[Dataset entries]
▶

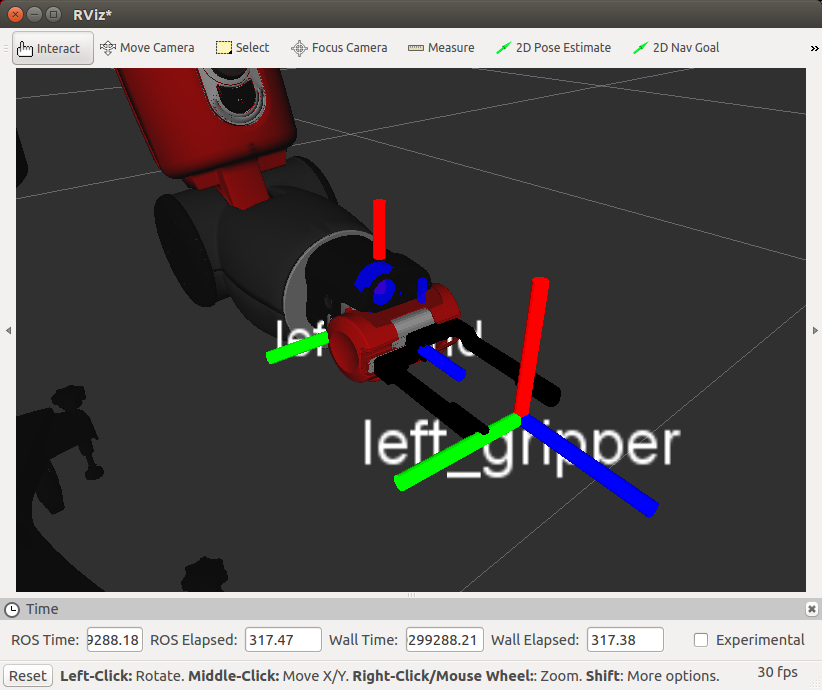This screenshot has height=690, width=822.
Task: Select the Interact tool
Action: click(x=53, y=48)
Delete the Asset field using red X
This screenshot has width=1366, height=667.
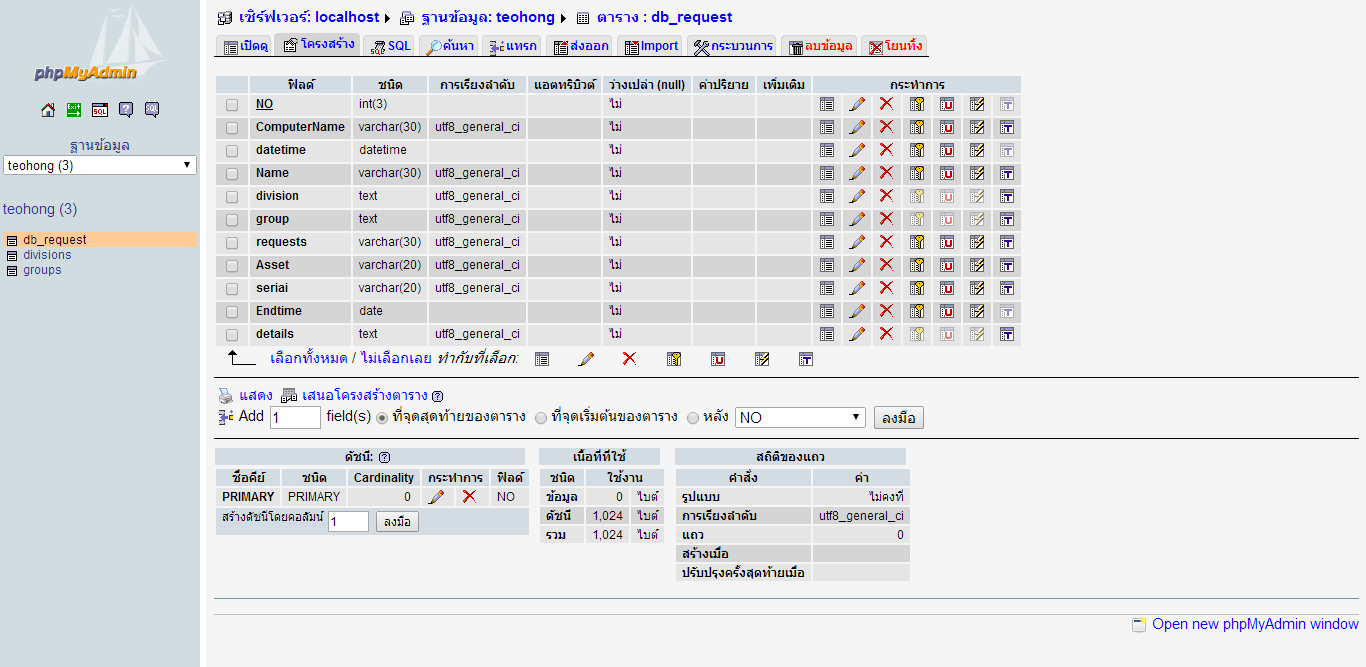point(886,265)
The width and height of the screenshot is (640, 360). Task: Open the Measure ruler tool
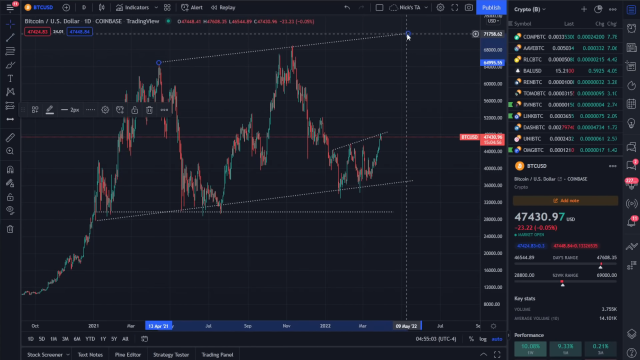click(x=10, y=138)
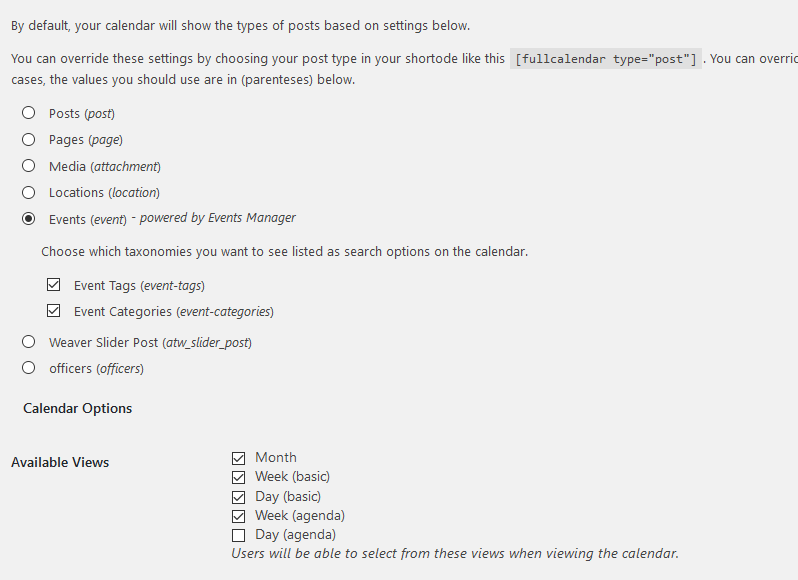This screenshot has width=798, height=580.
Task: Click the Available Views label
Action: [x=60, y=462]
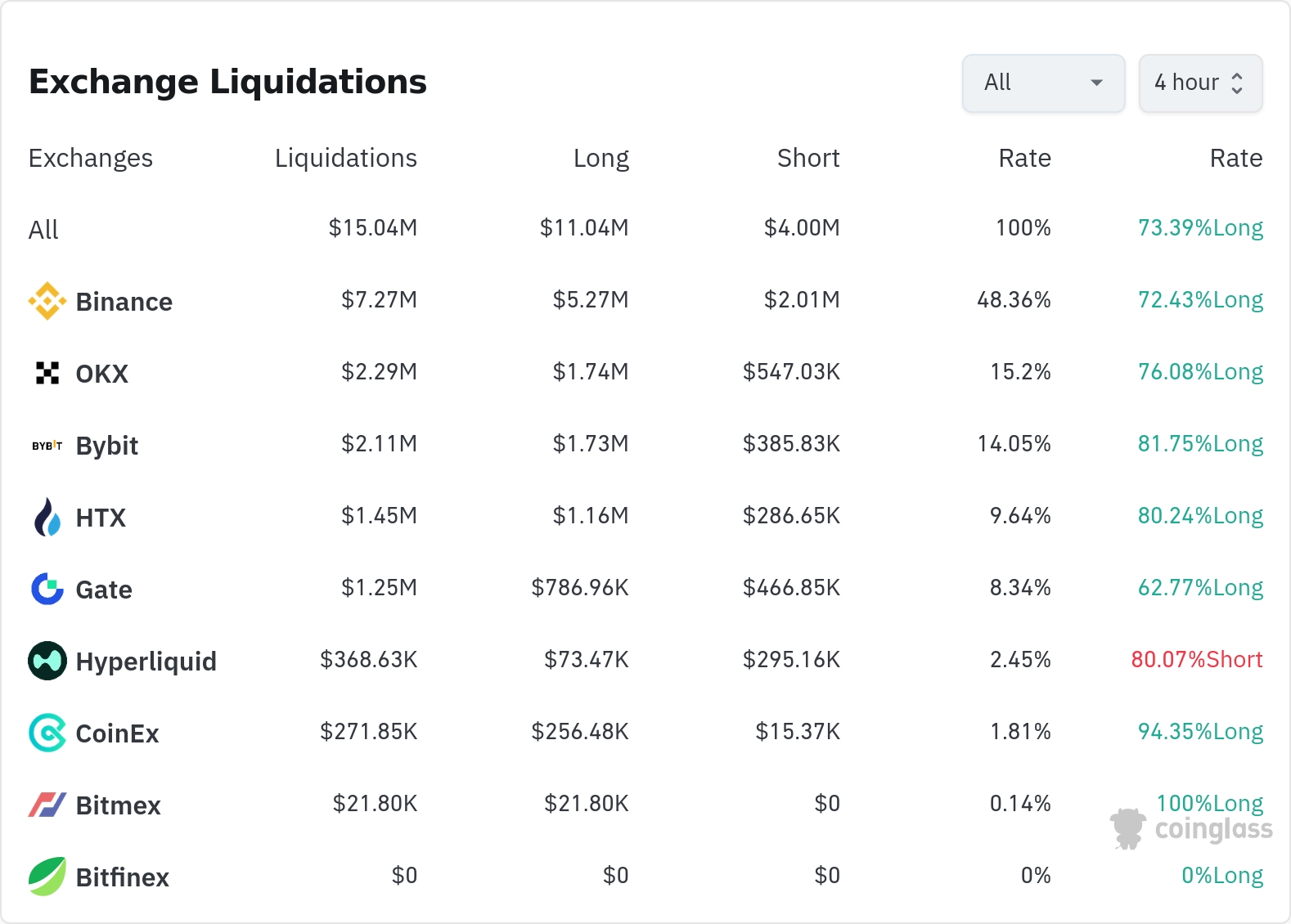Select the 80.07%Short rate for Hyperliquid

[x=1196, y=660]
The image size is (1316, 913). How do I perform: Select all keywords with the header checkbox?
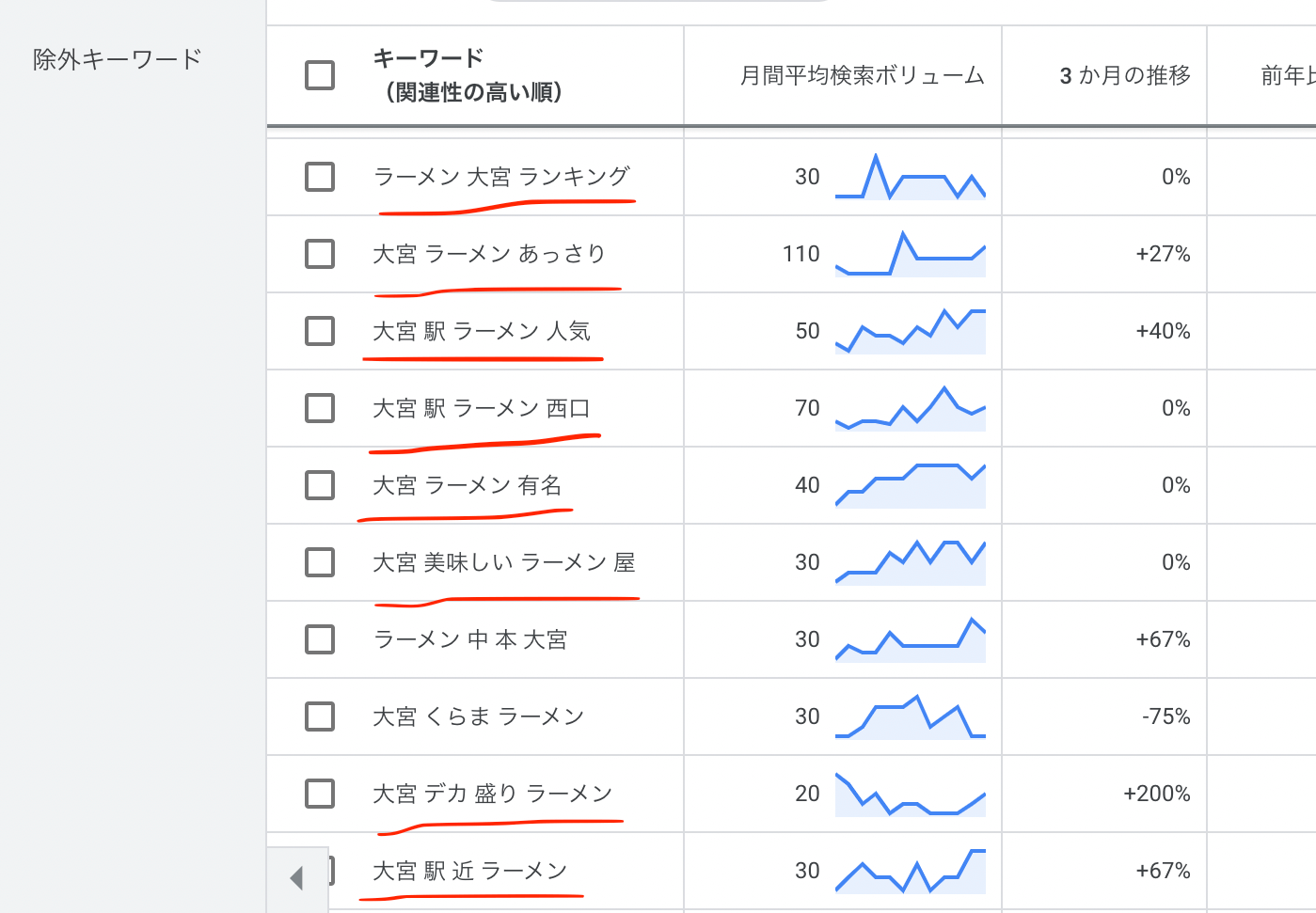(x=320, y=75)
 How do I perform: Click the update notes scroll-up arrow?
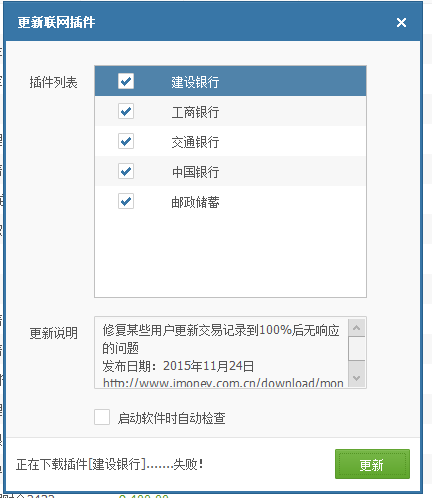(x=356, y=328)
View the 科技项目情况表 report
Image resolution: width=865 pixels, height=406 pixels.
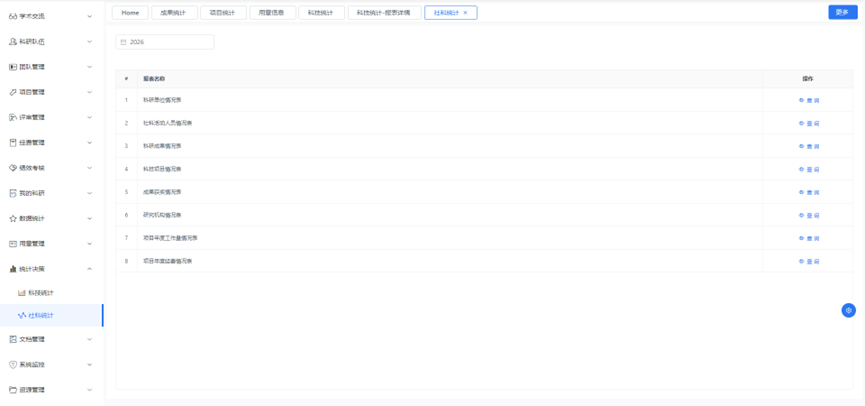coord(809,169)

◀

Retype the lines exactly as they appear, beginning with the line that contains "Delete the Asset field using red X" and ending with the final line of the entries, and omit the pictures.

_Solved exercise_
Delete the Asset field using red X
This screenshot has width=1366, height=667.
point(886,265)
The width and height of the screenshot is (640, 360). Task: Open the Measure ruler tool
click(x=10, y=138)
This screenshot has width=798, height=580.
Task: Click the Available Views label
Action: [x=60, y=462]
Select the 80.07%Short rate for Hyperliquid

[x=1196, y=660]
The image size is (1316, 913). How do I perform: Select all keywords with the header checkbox?
(x=320, y=75)
 How do I perform: Click the update notes scroll-up arrow?
(x=356, y=328)
View the 科技项目情况表 report
Image resolution: width=865 pixels, height=406 pixels.
coord(809,169)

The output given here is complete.